Forza Italia contro Fini: "Mistifica la realtà su passato e presente"

Bondi e Cicchitto con il leader di An, dura replica domani su "Il Giornale" al leader di An che ha accusato Silvio Berlusconi di voler riportare la politica alla prima repubblica. La lista degli errori fatti commettere da Fini, che vuol fare una partito di sentrodestra anche senza il Cavaliere, alla Casa delle libertà

Milano - "Gianfranco Fini mistifica la realtà, sia per ciò che riguarda il passato, sia per ciò che riguarda il presente". Comincia così la dura replica di Forza Italia, che "il Giornale" pubblicherà domani, al presidente di An che aveva accusato Silvio Berlusconi di voler riportare la politica alla prima Repubblica. "Il 16 novembre, Fini ha proposto di aprire un confronto con Veltroni.

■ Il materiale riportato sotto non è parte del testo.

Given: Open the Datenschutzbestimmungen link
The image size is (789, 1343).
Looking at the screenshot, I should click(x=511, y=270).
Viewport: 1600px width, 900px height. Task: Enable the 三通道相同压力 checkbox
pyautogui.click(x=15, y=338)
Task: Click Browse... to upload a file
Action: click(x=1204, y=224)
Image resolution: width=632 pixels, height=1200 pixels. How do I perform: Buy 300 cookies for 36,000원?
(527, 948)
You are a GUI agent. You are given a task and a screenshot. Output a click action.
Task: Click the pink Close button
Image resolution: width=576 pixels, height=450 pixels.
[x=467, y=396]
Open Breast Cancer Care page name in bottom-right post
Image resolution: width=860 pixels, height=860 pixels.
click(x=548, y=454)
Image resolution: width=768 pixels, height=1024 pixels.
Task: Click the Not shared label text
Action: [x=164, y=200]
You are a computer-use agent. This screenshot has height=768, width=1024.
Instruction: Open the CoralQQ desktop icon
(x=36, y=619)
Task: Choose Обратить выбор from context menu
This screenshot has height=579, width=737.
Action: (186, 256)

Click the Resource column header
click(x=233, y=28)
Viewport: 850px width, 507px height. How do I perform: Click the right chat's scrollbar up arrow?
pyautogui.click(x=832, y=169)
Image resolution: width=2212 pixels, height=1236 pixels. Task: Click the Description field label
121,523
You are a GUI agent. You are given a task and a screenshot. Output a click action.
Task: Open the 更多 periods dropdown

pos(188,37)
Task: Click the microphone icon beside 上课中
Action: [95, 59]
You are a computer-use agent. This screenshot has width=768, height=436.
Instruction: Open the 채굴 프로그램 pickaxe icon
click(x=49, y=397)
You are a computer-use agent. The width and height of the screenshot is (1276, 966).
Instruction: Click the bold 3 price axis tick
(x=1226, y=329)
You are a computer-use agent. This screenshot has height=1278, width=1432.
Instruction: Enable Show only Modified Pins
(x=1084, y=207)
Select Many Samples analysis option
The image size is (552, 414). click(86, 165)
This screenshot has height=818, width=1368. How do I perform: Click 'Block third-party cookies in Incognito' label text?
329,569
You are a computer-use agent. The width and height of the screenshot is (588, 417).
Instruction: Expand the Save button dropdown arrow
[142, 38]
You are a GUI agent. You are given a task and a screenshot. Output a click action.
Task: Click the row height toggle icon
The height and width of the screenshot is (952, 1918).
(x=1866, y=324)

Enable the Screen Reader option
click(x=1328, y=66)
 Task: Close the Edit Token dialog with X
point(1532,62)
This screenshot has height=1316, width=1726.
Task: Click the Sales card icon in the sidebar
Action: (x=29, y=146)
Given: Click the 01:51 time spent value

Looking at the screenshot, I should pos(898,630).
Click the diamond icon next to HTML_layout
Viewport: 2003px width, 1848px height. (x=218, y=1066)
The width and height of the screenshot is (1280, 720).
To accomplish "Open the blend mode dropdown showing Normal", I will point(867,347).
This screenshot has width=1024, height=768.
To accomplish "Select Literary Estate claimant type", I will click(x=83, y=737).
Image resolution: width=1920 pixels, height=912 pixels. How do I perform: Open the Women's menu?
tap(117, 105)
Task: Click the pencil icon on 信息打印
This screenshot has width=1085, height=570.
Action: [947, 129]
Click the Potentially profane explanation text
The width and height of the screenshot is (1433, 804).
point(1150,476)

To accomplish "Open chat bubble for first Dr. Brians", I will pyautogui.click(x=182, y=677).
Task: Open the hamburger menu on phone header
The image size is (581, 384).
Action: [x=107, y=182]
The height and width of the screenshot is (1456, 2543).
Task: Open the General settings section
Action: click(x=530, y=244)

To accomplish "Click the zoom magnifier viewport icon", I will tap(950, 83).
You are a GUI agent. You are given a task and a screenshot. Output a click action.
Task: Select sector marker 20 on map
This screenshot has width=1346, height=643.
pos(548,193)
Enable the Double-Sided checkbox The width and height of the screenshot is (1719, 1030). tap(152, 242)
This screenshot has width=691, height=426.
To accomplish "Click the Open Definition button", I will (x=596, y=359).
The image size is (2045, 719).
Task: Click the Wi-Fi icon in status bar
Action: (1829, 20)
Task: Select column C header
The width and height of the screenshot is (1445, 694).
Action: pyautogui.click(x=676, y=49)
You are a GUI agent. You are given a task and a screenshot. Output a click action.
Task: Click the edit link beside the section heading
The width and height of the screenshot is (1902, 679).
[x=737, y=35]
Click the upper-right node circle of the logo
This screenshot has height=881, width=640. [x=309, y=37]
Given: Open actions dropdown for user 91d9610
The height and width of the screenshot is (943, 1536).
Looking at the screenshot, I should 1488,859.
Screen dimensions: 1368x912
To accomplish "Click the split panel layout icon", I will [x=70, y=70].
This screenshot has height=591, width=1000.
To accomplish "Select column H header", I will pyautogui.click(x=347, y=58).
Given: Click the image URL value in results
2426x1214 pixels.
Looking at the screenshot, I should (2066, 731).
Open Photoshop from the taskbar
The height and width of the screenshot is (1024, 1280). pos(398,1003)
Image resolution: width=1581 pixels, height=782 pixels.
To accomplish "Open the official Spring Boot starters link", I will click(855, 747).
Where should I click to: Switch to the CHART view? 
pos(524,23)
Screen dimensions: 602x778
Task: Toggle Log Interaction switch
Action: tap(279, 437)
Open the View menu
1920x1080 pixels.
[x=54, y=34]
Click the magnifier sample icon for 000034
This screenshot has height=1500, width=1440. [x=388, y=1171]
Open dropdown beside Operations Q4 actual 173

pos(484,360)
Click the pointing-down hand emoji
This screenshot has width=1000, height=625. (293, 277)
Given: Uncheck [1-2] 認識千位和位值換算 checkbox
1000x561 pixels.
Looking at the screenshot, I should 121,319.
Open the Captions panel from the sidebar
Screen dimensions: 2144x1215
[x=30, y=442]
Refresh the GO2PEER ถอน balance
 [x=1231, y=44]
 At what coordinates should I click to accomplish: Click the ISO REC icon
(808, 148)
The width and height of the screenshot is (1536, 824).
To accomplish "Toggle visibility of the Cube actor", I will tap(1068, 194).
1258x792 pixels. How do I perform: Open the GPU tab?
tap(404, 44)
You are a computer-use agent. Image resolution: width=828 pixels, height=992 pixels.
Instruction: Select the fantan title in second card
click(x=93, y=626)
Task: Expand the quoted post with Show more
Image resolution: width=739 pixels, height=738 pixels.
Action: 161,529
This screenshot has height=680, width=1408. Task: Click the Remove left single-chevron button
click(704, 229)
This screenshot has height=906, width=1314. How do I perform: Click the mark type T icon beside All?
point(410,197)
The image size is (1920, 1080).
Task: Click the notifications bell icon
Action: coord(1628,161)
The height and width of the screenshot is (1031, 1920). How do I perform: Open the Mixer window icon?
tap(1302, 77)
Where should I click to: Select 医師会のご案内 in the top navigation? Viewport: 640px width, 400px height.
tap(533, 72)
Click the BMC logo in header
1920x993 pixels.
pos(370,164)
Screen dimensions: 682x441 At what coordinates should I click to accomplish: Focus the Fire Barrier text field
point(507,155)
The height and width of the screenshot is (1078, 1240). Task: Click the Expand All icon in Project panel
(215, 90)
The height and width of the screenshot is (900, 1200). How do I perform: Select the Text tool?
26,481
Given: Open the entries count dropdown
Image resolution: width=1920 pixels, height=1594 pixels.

Non si capisce perché se lo propone lui è un atto di responsabilità - scrivono i coordinatori di Forza Italia Sandro Bondi e Fabrizio Cicchitto - e se lo propone il leader del partito di maggioranza relativa è invece una scorrettezza nei confronti degli altri partiti del centrodestra". Lunga è poi la lista di errori che, secondo Forza Italia, il presidente di An avrebbe fatto commettere alla Casa delle Libertà.

Fini ha lancia la sua sfida annunciado infatti la sua intenzione di mettere in campo una nuova formazione di centrodestra con un sistema di alleanze alternative alla sinistra, anche senza il Cavaliere. "La Cdl è stata demolita da Silvio. Ma un sistema di alleanze alternative al Pd o all'Unione è possibile con o senza il demolitore. Il monopolio della politica non è previsto", dice Fini al direttore di Libero, Feltri. Con chi intende costruire il nuovo schieramento? "Semplice - risponde - con tutti quelli che ci stanno. Con chi ha idee e principi da condividere con noi". E alla domanda se ci sia posto anche per alcuni "disadattati del centrosinistra", Fini risponde: "Non abbiamo preclusioni. Bisogna verificare se ci sono i presupposti per allearsi. Se gli elementi che uniscono sono più importanti di quelli che eventualmente dividono".

Il leader di An conferma quindi che non entrerà nel Pdl di Berlusconi e spiega perché: "Il Cavaliere ha fatto tutto sa sé. Ha messo in piedi i circoli della Libertà con la Brambilla, poi ha creato il partito della libertà senza neanche avvertire i suoi amici di Forza Italia quindi ha distrutto la Cdl. E ora dovremmo bussare alla sua porta con il cappello in mano e la cenere sulla testa? Non siamo postulanti". E all"appellò di Feltri; "Scusi Fini, torni all'ovile", risponde secco: "Sono il presidente di An non una pecora". Fino torna a bocciare il negoziato Veltroni-Berlusconi sulla legge elettorale e dice che con la bozza Bianco "ci guadagna solo Veltroni. Se prima delle elezioni non dovesse dichiarare la sua alleanza con la sinistra estrema avrebbe molti voti. Se invece fosse costretto ad annunciarla perderebbe".

L'azzurro Scajola: "Non si può fare senza Berlusconi" "Io qui mi sento a casa mia e non in casa avversaria. Ciò che è accaduto ad Assisi a Cicchitto lo metto tra una parentesi". Esordisce così l'azzurro Claudio Scajola, ospite di Alleanza Nazionale alla Convention 'Forum per la nazione'. Ma subito, commentando l'intervista di Gianfranco Fini, che oggi parla di un centrodestra alternativo alla sinistra possibile anche senza Berlusconi, Scajola ribatte: "Non credo sia possibile e non voglio neppure che sia tentato". "Dobbiamo cercare invece ogni motivo di unità e di coesione - prosegue Scajola -. Voliamo alto, le regole sono tutte da scrivere insieme". "Non si può pensare - va avanti ancora l'esponente azzurro - che Berlusconi voglia rompere con An-Udc e Lega. Per essere sinceri Berlusconi ha preso atto per ultimo e non per primo che l'esperienza della Cdl era finita. Per mesi non ha potuto convocare vertici perché Casini dichiarava che non avrebbe partecipato. Sono stati gli alleati per primi a definire la Cdl finita, non Berlusconi".